Even legitimate investment into Cyprus faces its own challenges. Corporate leaders who spoke to Quartz named a lack of affordable housing and schooling for their international workforce as among their main obstacles in expanding their business.
Beyond the scandals
The controversies surrounding golden passports have overshadowed some of Cyprus’s recent success stories. The country has quietly nurtured a biotech industry that not only came in handy during the pandemic by providing lab expertise and capability but also attracted foreign investors.

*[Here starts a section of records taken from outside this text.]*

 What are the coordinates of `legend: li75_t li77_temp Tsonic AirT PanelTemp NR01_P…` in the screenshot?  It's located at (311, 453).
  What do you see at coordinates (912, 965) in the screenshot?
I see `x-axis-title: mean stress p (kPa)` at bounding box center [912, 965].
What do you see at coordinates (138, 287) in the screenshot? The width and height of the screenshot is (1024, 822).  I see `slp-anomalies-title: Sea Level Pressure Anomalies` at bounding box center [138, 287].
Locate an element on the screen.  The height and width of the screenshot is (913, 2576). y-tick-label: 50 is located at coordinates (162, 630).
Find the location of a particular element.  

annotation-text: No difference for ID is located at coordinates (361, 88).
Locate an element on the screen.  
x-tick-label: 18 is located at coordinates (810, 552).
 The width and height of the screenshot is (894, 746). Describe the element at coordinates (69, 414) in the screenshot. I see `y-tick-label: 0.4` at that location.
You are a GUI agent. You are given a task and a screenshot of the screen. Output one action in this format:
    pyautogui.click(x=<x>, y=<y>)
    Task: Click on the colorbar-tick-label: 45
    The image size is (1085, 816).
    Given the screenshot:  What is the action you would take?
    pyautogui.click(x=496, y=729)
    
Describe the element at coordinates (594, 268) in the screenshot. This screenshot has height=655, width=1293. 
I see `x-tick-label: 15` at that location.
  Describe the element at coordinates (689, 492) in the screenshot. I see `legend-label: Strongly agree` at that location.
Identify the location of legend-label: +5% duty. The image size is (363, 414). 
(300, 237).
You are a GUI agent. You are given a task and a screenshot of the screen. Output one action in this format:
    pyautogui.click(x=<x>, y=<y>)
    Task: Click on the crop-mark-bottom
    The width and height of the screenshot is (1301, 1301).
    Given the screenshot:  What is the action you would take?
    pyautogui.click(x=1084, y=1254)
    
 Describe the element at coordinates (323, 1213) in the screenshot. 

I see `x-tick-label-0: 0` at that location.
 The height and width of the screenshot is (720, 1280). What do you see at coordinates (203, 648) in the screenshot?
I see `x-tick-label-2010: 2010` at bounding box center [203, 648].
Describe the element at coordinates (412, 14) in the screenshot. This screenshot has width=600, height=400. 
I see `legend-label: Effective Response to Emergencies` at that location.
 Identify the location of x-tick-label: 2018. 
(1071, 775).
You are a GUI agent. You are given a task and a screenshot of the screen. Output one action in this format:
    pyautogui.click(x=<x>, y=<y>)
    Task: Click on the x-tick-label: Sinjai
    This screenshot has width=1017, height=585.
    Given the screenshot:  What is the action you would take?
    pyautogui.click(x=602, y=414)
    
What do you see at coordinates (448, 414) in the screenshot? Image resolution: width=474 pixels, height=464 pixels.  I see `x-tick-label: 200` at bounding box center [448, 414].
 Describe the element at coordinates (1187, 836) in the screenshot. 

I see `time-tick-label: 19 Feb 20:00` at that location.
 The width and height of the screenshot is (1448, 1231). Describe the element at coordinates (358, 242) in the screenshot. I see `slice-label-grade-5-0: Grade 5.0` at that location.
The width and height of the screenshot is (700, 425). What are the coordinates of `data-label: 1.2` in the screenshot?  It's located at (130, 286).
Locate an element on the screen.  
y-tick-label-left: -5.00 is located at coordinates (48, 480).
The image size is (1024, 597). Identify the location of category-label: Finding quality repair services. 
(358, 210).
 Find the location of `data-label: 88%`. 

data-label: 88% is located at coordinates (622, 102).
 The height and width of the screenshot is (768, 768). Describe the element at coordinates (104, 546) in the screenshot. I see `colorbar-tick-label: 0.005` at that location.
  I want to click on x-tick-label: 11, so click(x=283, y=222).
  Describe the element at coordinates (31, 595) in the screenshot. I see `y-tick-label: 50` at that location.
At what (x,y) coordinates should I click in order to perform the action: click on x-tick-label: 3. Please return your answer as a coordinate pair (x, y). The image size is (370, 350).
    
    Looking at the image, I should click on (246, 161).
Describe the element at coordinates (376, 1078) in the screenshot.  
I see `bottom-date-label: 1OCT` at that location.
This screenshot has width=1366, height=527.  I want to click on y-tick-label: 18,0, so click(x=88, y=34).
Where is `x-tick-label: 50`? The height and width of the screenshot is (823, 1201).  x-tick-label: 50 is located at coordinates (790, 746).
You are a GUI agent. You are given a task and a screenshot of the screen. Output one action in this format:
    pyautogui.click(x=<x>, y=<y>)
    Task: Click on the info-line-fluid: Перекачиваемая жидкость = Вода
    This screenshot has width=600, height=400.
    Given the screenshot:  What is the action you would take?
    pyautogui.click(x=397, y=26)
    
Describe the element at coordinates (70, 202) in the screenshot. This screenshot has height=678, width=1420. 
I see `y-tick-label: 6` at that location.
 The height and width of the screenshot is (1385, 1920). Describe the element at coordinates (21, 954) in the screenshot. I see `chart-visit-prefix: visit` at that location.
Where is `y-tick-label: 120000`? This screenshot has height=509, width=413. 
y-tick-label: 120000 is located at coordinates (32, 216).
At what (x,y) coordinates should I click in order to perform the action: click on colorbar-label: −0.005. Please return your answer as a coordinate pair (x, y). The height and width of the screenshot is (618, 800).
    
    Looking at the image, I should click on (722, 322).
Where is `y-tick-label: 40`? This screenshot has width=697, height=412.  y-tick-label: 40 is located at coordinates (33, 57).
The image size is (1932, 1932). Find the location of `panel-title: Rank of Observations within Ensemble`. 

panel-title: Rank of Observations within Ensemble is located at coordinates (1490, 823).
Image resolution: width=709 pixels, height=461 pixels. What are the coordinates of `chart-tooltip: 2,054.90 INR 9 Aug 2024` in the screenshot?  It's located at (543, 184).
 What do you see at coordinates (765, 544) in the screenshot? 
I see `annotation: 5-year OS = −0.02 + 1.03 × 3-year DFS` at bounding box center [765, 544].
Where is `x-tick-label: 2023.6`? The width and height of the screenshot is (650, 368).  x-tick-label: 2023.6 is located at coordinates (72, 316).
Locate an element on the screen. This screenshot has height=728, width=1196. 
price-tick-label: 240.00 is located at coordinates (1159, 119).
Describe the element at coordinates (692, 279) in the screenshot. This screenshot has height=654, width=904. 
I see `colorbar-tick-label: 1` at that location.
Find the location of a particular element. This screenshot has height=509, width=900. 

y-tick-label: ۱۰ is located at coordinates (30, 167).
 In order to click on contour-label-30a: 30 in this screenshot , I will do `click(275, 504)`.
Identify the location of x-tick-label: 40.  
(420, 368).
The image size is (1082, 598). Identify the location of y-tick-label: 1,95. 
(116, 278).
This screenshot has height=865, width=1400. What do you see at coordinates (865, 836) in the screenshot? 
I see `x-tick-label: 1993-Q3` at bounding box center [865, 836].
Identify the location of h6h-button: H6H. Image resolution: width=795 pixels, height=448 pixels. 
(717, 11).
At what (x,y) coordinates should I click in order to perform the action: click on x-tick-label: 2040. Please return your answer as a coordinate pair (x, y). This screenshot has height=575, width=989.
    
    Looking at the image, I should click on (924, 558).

NIPD Genetics, a company launched in 2010 by geneticist Philippos Patsalis with the support of Cyprus’s investment agency, focuses on DNA testing. Last year, it was acquired by Swedish healthcare and diagnostics company Medicover.
Already known for its beaches, Cyprus is also looking to attract tourists to other parts of the island. This week, Anastasiades celebrated the construction of a new skiing resort in the Troodos mountains, close to Mount Olympos, where the skiing season is usually three-months long.
Another ambitious project is close to completion on the eastern side of the mountains. An observatory, designed to look like a spaceship that has made a hasty landing on Earth, is due to open in April. The family-run architecture studio behind the observatory, Kyriakos Tsolakis Architects, has never tackled a project of this kind before.
“There’s no books on how to build an observatory, but now I can write one,” said Elena Tsolakis, an architect at the studio founded by her father. They hope the Troodos observatory will prove a boon for the local community, who have eagerly followed its development, preparing for the region’s next chapter.
Reporting on this story was made possible thanks to a press trip sponsored by Invest Cyprus.